So after 20 days of normal wear, -0.5 sec off atomic time. I'll take that any day of the week. Of course my Timex is more consistently accurate (i.e. no variation), and it's not like I need a watch this accurate but as I appreciate the mechanical nature of the movement, the ability to hold time like this impresses me and is a hallmark of quality engineering and design. Will post my experience with the JLC when it arrives on Monday.


----------



## Pun

I will be eager to know your experience with the new watch. Please keep me posted here with your results.


dgkula said:


> Typo in that last entry - should read Rolex.
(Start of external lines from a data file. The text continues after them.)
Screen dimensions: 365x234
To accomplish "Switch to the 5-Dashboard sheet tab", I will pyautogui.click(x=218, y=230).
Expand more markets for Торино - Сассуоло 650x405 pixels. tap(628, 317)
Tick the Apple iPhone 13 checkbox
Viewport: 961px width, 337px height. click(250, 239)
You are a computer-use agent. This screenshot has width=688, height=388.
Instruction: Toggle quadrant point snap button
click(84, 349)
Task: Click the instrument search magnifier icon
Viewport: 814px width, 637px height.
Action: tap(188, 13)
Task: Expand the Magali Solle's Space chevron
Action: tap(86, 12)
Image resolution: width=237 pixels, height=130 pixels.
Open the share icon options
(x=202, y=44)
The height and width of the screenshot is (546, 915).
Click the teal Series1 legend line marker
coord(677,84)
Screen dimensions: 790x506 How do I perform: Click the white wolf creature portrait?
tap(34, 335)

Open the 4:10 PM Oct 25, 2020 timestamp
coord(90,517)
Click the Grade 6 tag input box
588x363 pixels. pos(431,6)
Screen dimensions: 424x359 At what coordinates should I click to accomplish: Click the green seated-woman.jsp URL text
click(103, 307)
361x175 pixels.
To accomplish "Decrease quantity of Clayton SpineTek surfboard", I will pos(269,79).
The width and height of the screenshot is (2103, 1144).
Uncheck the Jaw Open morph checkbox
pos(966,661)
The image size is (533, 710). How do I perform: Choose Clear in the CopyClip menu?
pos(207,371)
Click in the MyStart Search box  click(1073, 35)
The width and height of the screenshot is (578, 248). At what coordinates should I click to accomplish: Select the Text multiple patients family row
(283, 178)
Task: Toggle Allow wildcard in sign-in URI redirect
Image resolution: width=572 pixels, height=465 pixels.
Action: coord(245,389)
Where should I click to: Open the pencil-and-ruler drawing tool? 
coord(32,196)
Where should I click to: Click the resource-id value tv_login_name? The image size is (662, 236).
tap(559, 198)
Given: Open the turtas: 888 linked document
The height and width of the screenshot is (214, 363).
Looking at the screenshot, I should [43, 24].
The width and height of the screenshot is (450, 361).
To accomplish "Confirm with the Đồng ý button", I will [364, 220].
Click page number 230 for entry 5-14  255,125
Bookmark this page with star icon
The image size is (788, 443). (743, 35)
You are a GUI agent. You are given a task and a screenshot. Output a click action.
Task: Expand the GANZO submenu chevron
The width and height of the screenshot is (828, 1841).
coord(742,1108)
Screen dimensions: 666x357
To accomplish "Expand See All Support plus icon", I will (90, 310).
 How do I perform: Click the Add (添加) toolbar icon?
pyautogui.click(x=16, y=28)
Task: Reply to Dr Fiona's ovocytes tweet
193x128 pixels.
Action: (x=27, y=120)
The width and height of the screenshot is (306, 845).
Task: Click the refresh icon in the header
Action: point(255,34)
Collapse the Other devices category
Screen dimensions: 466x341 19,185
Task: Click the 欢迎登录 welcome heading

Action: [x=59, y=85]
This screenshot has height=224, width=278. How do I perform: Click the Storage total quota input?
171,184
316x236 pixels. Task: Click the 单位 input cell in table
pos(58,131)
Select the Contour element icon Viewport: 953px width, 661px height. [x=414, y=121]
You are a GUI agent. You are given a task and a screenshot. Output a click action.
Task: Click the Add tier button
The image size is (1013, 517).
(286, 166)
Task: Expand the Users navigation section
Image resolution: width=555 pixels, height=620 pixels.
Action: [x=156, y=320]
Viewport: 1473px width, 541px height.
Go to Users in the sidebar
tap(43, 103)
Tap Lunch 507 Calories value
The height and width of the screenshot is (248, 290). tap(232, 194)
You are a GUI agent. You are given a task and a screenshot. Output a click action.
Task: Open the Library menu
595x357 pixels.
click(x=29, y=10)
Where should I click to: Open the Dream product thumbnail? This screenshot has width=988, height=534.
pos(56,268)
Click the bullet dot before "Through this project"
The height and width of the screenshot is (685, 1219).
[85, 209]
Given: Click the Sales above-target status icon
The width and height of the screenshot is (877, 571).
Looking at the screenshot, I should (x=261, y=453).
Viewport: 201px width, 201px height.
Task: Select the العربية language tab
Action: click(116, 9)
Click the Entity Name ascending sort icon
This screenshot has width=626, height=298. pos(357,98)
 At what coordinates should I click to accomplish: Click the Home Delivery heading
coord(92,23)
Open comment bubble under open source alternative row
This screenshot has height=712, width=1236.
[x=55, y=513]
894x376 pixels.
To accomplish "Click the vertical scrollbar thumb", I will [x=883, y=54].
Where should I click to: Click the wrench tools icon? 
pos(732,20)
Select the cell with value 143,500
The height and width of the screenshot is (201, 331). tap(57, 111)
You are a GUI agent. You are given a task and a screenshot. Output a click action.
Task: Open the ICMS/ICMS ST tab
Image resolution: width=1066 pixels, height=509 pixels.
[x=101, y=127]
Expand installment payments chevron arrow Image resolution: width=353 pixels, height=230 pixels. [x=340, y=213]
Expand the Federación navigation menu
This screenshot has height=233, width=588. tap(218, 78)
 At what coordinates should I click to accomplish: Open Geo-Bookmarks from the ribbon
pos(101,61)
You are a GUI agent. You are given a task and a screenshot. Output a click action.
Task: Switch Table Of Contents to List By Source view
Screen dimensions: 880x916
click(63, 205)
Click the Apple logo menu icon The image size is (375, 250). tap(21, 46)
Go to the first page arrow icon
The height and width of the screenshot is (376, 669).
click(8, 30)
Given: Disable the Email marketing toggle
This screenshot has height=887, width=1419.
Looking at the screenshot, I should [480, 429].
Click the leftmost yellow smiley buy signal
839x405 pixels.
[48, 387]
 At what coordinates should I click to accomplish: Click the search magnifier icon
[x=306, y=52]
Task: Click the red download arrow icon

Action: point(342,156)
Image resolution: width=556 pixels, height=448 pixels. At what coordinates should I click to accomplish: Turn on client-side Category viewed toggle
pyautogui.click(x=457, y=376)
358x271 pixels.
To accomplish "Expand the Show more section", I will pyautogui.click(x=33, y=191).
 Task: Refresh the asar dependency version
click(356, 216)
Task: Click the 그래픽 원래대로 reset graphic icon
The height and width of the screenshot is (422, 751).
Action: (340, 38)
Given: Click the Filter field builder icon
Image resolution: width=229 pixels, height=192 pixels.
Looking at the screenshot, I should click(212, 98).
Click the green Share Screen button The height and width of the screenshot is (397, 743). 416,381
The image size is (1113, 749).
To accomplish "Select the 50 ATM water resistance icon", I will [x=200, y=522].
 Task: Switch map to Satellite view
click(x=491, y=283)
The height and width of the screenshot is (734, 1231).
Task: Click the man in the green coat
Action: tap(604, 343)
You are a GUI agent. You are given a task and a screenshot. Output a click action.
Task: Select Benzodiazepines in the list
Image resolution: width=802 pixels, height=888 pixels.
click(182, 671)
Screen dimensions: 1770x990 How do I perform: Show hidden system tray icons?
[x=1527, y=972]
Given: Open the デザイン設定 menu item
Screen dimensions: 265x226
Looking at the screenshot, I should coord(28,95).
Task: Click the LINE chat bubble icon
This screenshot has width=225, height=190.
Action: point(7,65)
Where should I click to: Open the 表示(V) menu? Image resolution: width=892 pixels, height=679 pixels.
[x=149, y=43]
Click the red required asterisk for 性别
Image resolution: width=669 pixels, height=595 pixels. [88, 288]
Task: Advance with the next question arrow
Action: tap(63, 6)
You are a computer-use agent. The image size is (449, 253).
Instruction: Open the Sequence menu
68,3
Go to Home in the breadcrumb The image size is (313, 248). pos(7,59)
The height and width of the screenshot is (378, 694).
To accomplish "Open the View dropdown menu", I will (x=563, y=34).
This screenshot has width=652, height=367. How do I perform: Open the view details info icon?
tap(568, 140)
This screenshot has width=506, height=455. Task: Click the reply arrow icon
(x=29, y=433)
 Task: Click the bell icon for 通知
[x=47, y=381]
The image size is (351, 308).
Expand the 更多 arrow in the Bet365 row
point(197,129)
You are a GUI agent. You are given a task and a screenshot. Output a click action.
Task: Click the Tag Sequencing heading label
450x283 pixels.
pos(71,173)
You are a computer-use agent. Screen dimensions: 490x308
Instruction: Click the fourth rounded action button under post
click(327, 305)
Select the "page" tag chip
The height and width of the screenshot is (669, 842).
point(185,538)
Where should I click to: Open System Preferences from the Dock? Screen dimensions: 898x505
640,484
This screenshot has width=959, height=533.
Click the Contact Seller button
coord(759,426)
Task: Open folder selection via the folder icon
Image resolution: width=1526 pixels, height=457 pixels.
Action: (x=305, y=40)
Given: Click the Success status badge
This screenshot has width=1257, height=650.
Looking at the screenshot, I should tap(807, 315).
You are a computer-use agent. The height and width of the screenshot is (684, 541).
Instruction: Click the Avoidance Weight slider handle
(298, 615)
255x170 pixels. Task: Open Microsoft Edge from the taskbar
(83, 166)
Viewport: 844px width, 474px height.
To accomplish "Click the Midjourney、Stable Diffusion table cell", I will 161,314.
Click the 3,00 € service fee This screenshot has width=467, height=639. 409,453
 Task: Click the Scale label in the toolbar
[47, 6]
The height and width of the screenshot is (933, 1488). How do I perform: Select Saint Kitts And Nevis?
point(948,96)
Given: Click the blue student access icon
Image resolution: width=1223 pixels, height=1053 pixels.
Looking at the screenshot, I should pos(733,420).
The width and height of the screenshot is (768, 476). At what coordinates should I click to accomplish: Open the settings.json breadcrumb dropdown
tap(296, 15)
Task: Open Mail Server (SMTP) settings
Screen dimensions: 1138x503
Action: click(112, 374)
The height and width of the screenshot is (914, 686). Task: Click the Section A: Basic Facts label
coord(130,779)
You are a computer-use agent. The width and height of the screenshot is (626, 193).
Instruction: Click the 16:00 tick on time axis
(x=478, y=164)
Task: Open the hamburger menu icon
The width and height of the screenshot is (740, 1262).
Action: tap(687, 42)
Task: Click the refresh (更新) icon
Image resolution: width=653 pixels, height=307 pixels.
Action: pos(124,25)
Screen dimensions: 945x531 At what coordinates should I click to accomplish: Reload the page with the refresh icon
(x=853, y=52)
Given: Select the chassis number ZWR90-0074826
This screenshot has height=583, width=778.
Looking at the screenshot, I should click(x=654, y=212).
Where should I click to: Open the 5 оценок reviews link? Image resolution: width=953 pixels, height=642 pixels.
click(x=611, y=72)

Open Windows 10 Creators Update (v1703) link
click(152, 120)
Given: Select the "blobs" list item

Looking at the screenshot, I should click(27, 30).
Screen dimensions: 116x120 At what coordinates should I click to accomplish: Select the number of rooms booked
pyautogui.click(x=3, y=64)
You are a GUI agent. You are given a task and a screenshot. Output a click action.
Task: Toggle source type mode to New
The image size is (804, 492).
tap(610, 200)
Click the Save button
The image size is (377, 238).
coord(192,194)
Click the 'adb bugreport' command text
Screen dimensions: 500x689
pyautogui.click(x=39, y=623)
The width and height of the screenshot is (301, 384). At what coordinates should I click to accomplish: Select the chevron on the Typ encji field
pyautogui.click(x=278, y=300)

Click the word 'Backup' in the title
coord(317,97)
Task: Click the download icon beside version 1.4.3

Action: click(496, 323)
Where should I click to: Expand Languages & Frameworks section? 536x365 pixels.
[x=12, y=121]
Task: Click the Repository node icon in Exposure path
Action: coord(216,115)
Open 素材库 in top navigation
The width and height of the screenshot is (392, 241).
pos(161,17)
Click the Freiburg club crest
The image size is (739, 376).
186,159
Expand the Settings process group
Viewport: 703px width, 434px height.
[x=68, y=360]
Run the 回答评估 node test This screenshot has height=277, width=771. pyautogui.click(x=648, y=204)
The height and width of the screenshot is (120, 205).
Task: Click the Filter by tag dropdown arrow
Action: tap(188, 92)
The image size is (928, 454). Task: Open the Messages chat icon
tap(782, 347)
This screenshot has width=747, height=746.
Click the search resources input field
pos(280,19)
Here is today's:
> 4/30/2016 : 06:16:00 AM Rolex -0.5 sec
> 
> So after 20 days of normal wear, -0.5 sec off atomic time. I'll take that any day of the week. Of course my Timex is more consistently accurate (i.e. no variation), and it's not like I need a watch this accurate but as I appreciate the mechanical nature of the movement, the ability to hold time like this impresses me and is a hallmark of quality engineering and design. Will post my experience with the JLC when it arrives on Monday.


----------



## dgkula

Watch just arrived. It is gorgeous. Just synched it to my Timex Ironman Triathalon which was synched with the navy Mil clock this morning. Will post progress.


----------



## vip1985

Based on reviews of accuracy, I've acquired the JLC Geophysic True Second. No complaints so far, heck even the IWC hasn't been reset to accurate time in the past 6 months so I suppose even that is good too. Maybe I'm too much of a noob to understand time losses.. its a Jaeger-LeCoultre and I cannot be any happier. Its a "get-lost" watch and I'm enjoying its reputation to the fullest. Rest be damned.


----------



## dgkula

So not the most encouraging start for the JLC:

4/30/2016 : 06:16:00 AM Rolex -0.5 sec
4/30/2016 : 12:36:00 PM JLC & Timex synch
4/30/2016 : 03:55:00 PM JLC -1.0 sec; Rolex -0.0 sec
 8.5 hrsRolex +0.5 sec
 3.5 hrsJLC -1.0 sec 

we'll see how it is tomorrow.


----------



## dgkula

Here's where we are to date.

1997 Rolex GMT Master II, serviced first time earlier this month
2007 JLC MC, last serviced in 2011

4/30/2016 : 06:16:00 AM Rolex -0.5 sec
4/30/2016 : 12:36:00 PM JLC & Timex synch 
4/30/2016 : 03:55:00 PM JLC -1.0 sec; Rolex -0.0 sec
 8.5 hrsRolex +0.5 sec; wore Rolex at soccer from 1:30 - 3:45
 3.5 hrsJLC -1.0 sec; left JLC in dresser drawer with crown up during soccer
4/30/2016 : 09:16:00 PM JLC -1.5 sec; Rolex +1.0 sec
 3.5 hrsRolex +0.5 sec; in dresser drawer crystal up
 3.5 hrsJLC -0.5 sec; on wrist
5/1/2016 : 06:15:00 AM JLC +2 sec; Rolex +0.5 sec
 9 hrsRolex -0.5 sec; in dresser crown down
 9 hrsJLC +3.5 sec; in dresser crystal up

So since 12:36 PM yesterday when I received the watch from USPS, wound, set and wore the watch, it has picked up 2 sec in 18 hours. In 24 hours my Rolex has picked up 1 sec.
Of course I did choose their resting position when they were not being worn in order to regulate both of them a bit. So far so good.


----------



## dgkula

This post may be of interest:
http://www.watchprosite.com/?page=wf.forumpost&fi=2&ti=968393&pi=6753963

It reviews the 899 cal and states
"The problem is that it is extremely difficult, with this system, to achieve a fine, precise tuning of the movement, since you get variations of + / - 10 seconds."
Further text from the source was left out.